Parlons aussi des gratteux ( au nombre de trois, se partageant les morceaux ), jamais avares en riff abrasif et tranchant, mais jouant sur la nuance par les très nombreux effets qu'ils utilisent.
Quant au batteur, c'est une perle qui apporte au groupe une grande partie de son identité. Il a investi et assumé son terrain de jeu en usant de toutes les possibilités offerte par la technique. S'adapte à merveille à chaque situations, n'en fait jamais de trop et pourtant, nous défonce le crâne.
Avec un tel band,
Starke Stücke n'est jamais redondant, jamais boursouflé, jamais répétitif. Le toute est servi sous une production exemplaire. Puissante, claire, précise et nette, tout en n'édulcorant jamais le son à le rendre impersonnel ( et dire qu'il y en a beaucoup ).
Alors que ce groupe aurait pu être rangé aux côtés des
Diablo Swing Orchestra, dans la case du melting pot un peu gadget, très sympa sans en faire un boom, nous voilà face à un groupe ayant revu et réassemblé certains codes, nous faisant redécouvrir une scène et la rafraîchissant une bonne fois.
Panzerballett, par ses idées de reprises iconoclaste fait du grand avec du petit et transforme aussi ses liens principaux avec le metal. Un groupe s'adressant finalement davantage au fan de jazz et de fusions, pénétrant ce cercle de prime assez snob avec une fourrure en acier originale, ne perdant pas de vue d'où il semble venir en s'arrachant à la toute fin un dernier hommage au Black Sab', par le biais de quelques lignes de guitare.
Il nous en manquait un. Le voici. Jazz Sabbath !

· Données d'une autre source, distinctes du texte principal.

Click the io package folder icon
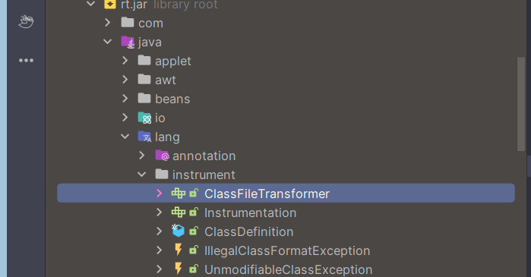The width and height of the screenshot is (531, 277). (x=144, y=118)
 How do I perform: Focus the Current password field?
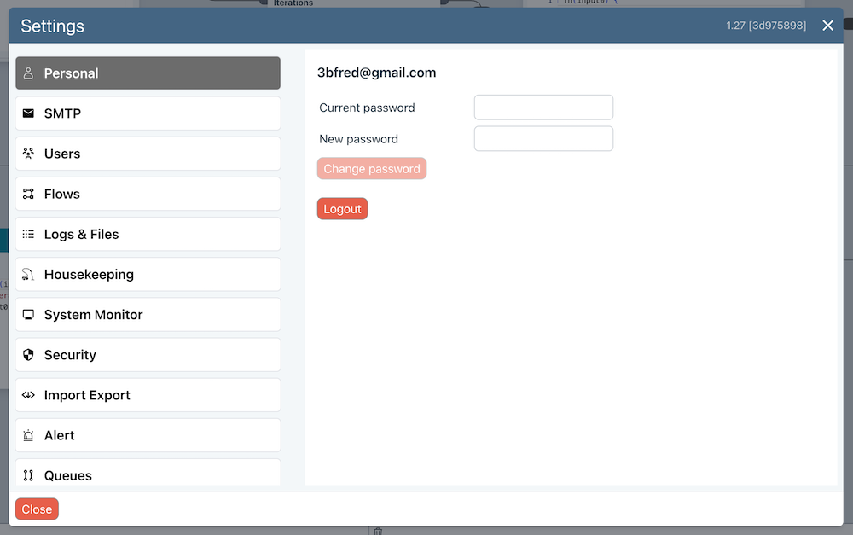click(x=543, y=108)
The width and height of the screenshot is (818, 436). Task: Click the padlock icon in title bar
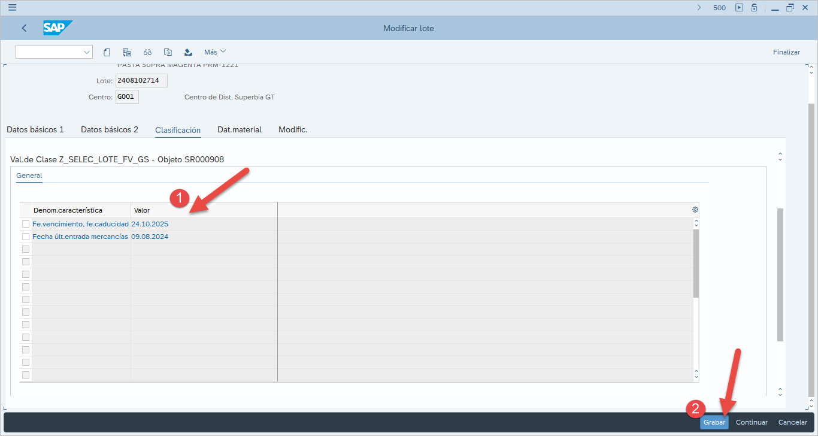click(755, 8)
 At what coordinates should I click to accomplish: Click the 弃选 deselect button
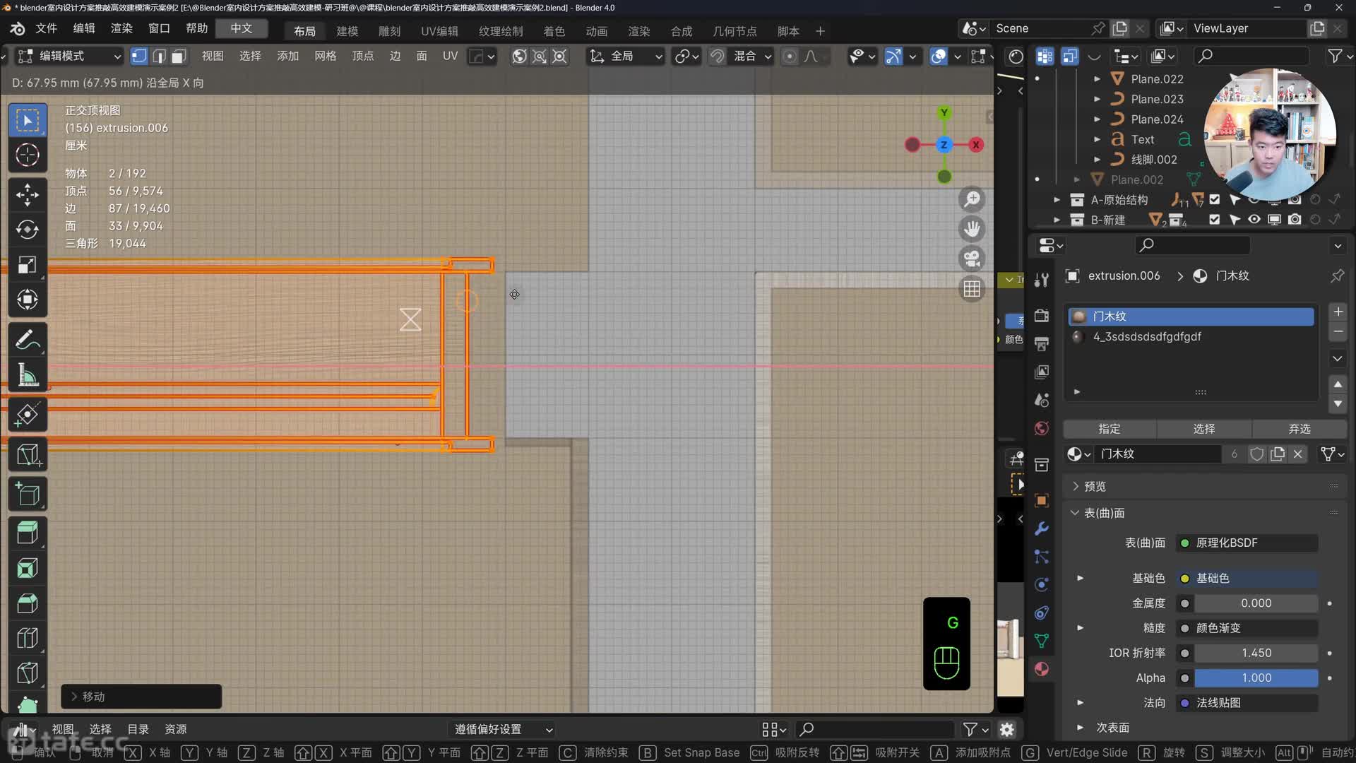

Mais, faut que tu saches que ce n'etait pas une écoute de facade, j'ai du l'ecouter une bonne dizaine voire quinzaine de fois l'album, mais avec la complexité du truc il en faut au moins 100 de plus hein ? ;)
Merci pour cette chronique qui ne peut que m'encourager à découvrir le groupe et à me pencher sur les autres références Jazz-Rock, pauvre petit inculte que je suis.
Encore une fois, merci et au plaisir (car s'en est un) de te relire!